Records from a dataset

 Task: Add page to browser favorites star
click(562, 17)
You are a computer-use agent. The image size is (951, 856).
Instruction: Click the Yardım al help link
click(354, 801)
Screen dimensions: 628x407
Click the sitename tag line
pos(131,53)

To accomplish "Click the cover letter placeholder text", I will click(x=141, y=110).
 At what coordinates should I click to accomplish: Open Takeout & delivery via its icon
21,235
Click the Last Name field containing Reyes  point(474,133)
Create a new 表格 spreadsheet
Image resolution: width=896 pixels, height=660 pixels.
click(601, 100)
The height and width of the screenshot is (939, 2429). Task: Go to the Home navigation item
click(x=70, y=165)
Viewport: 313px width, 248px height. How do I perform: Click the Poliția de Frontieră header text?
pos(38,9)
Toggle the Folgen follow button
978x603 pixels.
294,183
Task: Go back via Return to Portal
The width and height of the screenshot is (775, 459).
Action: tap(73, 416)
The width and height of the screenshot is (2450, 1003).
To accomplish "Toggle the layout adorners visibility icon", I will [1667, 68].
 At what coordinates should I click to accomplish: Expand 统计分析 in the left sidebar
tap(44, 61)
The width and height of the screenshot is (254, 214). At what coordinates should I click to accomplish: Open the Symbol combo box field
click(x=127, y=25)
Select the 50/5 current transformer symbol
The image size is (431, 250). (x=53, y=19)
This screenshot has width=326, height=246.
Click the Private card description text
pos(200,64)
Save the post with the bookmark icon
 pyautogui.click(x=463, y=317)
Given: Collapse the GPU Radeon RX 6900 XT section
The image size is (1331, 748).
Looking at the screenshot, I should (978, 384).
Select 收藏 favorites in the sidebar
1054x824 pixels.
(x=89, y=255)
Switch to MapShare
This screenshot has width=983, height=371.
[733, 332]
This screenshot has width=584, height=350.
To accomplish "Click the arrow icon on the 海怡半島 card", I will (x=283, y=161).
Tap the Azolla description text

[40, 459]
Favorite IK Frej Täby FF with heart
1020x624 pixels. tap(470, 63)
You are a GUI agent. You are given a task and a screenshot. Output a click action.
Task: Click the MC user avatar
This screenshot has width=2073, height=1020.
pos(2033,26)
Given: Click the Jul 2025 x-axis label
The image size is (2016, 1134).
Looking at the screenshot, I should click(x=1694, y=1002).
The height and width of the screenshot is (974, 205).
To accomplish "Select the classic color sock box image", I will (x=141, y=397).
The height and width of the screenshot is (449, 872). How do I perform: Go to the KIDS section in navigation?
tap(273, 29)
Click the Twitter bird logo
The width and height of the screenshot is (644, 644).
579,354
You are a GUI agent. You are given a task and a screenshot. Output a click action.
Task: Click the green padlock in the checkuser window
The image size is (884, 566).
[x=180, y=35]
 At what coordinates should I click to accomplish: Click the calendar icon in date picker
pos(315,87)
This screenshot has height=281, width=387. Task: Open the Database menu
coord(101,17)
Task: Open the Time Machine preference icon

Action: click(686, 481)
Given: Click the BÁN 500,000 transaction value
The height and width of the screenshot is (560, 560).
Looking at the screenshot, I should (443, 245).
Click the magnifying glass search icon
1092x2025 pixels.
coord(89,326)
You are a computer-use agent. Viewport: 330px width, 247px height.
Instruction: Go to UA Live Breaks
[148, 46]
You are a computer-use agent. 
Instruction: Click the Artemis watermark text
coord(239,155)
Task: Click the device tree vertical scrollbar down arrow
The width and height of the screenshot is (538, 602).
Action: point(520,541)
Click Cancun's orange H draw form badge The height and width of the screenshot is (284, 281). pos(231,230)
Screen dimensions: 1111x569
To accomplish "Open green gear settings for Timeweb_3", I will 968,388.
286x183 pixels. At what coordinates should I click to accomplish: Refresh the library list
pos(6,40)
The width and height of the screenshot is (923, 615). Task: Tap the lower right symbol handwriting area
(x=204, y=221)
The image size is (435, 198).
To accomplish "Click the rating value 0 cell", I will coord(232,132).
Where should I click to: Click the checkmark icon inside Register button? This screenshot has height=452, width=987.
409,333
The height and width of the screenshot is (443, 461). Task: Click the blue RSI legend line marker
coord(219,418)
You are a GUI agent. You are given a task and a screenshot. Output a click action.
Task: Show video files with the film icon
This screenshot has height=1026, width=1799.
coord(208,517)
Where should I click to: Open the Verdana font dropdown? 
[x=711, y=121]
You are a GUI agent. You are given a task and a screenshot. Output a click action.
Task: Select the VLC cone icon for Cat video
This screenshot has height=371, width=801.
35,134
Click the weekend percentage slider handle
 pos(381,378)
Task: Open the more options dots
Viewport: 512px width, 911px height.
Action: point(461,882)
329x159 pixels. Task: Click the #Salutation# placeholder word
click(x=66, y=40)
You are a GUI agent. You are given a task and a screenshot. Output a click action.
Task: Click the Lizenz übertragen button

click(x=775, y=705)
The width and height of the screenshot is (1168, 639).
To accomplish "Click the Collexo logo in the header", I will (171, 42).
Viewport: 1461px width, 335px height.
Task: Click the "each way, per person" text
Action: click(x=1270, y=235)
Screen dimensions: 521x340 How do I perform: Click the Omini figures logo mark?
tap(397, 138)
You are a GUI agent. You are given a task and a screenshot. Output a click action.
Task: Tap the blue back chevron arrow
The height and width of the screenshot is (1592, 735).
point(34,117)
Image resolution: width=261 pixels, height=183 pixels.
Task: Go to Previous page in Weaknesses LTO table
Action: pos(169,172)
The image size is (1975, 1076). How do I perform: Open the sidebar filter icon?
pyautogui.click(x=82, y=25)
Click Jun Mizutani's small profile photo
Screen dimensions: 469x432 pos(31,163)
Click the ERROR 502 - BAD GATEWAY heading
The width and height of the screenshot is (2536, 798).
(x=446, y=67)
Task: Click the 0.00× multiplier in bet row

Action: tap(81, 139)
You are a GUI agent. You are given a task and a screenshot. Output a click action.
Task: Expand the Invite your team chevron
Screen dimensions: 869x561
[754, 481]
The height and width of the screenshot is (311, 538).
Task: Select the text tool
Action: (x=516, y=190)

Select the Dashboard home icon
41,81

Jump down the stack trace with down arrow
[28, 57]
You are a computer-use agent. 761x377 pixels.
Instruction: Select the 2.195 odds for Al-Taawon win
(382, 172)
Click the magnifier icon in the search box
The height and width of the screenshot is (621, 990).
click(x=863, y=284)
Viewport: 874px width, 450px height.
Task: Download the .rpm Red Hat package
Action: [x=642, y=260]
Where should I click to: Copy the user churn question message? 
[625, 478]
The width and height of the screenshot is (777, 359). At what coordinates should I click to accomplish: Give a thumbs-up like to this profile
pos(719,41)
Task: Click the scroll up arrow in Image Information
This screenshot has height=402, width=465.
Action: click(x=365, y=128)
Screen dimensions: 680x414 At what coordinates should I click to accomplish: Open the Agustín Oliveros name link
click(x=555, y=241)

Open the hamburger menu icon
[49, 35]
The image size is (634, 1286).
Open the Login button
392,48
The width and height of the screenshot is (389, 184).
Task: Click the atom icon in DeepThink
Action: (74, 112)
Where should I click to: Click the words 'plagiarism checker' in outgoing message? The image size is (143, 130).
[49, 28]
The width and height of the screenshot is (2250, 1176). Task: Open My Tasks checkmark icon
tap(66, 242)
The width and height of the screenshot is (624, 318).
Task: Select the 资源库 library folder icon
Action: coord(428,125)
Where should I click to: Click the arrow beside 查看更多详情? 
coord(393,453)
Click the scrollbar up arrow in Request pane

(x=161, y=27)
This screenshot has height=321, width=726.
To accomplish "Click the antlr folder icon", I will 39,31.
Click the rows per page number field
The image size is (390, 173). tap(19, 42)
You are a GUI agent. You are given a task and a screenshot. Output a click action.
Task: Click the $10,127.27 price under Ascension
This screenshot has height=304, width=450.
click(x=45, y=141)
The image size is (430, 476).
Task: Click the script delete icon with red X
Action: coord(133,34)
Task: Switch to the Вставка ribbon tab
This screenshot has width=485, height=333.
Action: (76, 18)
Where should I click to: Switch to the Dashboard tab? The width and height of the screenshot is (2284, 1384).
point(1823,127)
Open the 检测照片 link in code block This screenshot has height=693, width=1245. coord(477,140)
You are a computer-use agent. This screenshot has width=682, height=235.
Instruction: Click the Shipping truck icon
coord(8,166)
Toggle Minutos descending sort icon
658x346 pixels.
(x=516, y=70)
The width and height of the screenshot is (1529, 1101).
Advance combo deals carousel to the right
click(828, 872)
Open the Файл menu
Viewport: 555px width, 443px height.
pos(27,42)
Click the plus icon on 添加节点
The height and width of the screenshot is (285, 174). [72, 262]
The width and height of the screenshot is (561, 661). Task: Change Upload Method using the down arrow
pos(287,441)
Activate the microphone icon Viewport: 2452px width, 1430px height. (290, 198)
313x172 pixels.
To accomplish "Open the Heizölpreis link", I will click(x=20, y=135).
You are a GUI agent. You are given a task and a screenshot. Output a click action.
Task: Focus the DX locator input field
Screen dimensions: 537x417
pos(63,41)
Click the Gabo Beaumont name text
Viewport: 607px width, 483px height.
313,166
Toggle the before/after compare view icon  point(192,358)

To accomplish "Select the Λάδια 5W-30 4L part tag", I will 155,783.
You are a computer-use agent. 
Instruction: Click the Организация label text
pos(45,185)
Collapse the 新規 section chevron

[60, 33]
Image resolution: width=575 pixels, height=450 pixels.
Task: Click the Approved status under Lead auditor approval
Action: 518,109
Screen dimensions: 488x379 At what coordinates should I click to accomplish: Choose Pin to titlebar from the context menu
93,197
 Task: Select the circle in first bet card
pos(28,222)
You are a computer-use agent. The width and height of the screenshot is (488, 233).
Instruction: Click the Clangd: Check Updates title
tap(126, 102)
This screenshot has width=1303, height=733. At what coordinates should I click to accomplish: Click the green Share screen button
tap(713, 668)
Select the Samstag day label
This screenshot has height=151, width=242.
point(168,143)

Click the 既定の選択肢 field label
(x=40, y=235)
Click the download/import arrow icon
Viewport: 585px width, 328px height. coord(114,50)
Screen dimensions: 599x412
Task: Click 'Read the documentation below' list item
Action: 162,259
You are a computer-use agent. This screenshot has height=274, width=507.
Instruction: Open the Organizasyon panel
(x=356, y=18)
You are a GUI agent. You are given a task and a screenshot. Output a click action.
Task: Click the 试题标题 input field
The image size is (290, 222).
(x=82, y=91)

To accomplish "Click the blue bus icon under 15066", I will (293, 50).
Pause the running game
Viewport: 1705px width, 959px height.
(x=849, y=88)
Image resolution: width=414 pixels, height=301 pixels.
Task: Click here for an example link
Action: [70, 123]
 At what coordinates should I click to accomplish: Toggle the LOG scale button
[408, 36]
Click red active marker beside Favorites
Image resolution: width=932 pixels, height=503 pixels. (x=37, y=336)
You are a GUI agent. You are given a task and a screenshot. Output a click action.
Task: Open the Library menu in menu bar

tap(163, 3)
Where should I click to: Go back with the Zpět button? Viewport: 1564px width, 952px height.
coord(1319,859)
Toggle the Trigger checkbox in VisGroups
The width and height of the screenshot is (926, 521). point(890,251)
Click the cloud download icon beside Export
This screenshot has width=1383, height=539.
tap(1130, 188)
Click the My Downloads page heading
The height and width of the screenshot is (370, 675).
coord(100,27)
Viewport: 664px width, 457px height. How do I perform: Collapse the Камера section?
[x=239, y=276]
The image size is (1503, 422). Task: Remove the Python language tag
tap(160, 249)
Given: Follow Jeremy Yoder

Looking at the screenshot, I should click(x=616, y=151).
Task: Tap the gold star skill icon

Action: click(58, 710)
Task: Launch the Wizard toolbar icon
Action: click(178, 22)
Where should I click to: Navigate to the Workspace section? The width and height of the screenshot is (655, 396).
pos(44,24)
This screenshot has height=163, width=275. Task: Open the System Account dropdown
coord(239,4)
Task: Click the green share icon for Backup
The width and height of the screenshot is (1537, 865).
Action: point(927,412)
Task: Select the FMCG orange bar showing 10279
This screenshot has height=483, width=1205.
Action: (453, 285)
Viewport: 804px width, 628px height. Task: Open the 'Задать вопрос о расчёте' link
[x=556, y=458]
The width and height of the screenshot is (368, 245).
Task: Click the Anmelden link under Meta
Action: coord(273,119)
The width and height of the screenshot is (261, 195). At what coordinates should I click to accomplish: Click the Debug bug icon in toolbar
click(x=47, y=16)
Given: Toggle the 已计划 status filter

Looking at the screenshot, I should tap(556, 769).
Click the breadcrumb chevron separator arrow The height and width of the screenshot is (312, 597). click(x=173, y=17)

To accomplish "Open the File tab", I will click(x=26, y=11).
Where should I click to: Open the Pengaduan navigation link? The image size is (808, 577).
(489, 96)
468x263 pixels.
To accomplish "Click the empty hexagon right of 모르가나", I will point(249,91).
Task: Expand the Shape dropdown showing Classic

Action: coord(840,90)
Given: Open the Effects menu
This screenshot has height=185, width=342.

— REQUIRED WORK —
Copy out the records above word for word, from the line with "Favorite IK Frej Täby FF with heart" to the line with "pos(2033,26)", including both of those lines.

— EXERCISE ANSWER —
Favorite IK Frej Täby FF with heart
1020x624 pixels. tap(470, 63)
You are a GUI agent. You are given a task and a screenshot. Output a click action.
Task: Click the MC user avatar
This screenshot has width=2073, height=1020.
pos(2033,26)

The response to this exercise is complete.